The weather turned from snow to sleet and back again. I couldn’t go on every outing – work gets in the way – but the Expedition Leader, Morten Joergensen, was keen for me to see a special place he had been shown last year by Inuit hunters. It was a Thule site on one of the Bear Islands . The Thule people had inhabited the area and then disappeared. It was snowing hard as we left the ship and stung the eyes of the zodiac driver but we came to a gentle place, a natural harbour with a small island sheltering the interior from the wind. It was a not much more than a beach, a small area bounded on one side by the sea and on the others by the sheer rock face of a mountain, but here there were 20 or more rounds of low stone walls, some with small entrance tunnels visible on the lower side, their roofs would have been animal skins. Similar mounds of stones hollow inside would have been stashes for food, rings of stones clear in the middle would have been tent sites. The sleet turned to soft snow and I could see across the bay, I could almost sense the freedom of the people, bound by the environment yet free inside it, given strength by the dominating surroundings of ice and sea and rock. I climbed a rock and imagined playing king of the castle, tag, hide and seek. I felt it was a good place.

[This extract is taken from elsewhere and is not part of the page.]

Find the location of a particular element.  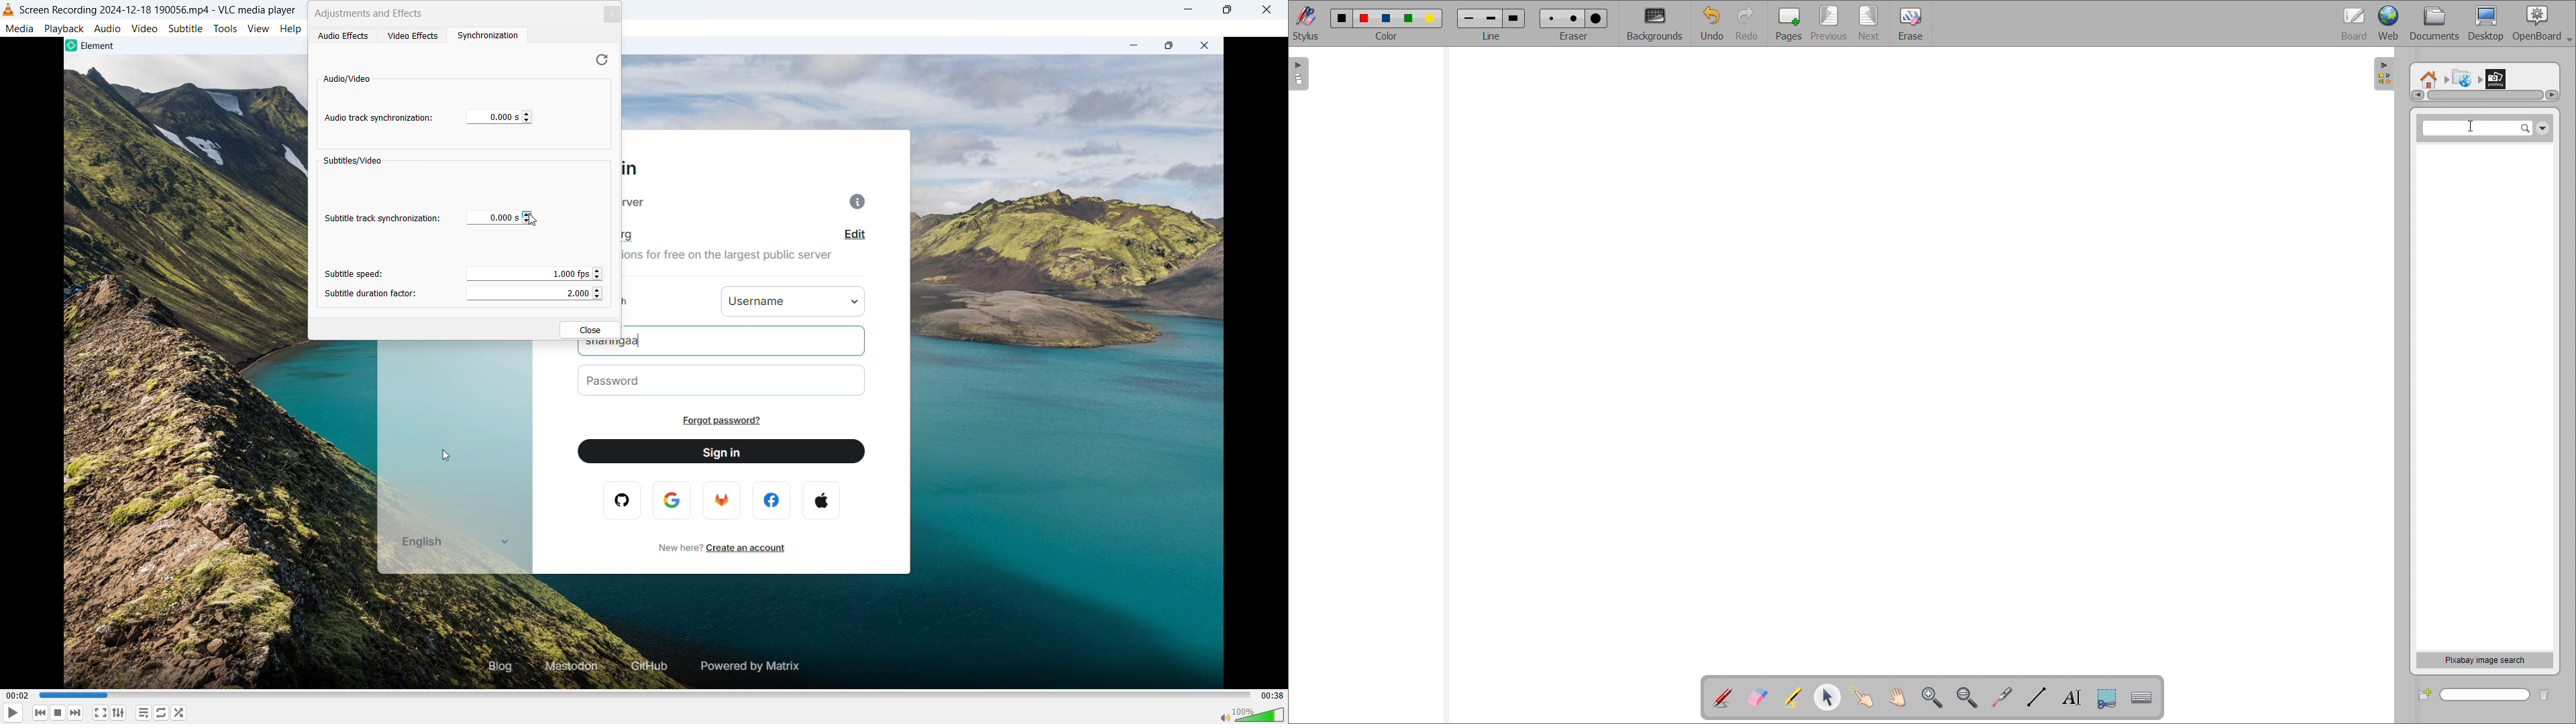

vlc media player logo is located at coordinates (9, 10).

Everything had a coating of snow but I gathered some of the last of the blueberries, tangy and sour, for the chef, and ate black crowberries dry and seedy that he wouldn’t like.

 

 

 

 

 

 

 

 

 

 

 

 

 

 

 

 

 

 

 

 

 

 

 

 

 

 

 

 

 

 

 

 

 

 

 

 

 

 

 

 

 

 

 

 

 

 

 

 

 

 

 

 

 

 

 

 

 

 

 

 

 

 

 

 

 

 

 

 

 

 

 

 

 

 

 

 

 

 

 

 

 

 

 

 

 

 

 

 

 

 

 

 

 

 

 

 

 

 

 

 

 

 

 

 

 

 

  

The sunshine and fog and snow, calm days and windy days came and went as we travelled the fiord system of Scoresby Sund and enjoyed more hikes in the foothills and cruised in front of glaciers. One evening we cruised in the zodiacs amongst giant icebergs grounded in a shallow bay.

All shades of white, crystal clear and pavlova, stripes of black gravel, columns of dense blue where crevasses have filled with rain water and frozen without air bubbles, and shades of soft green.

The icebergs rose 30 metres above us in beautiful spires and arches, formidable fortresses and intricately carved sculptures.

Breathtaking and oh so cold.

The Thule people disappeared, perhaps migrating back to the North West from where they possibly originated, or perhaps overcome by the harshness of the environment in which they lived. It was a magical moment when I stepped momentarily back in time.

 

 

Greenland is like no other place I have been. It is isolated, desolate and formidable perhaps but grand and powerful, cold and icy, soft sunrises and sunsets, wonderful icebergs and mountains of every geological form and colour imaginable. I look forward to my return.

 

                                 

 

 

The southern coast of Scoresby Sund is so inhospitable that most plants and creatures don't establish themselves there. You can see in this picture the almost lush vegetation of polar willow and bearberries on the northern side and the impenetrable mountains to the south.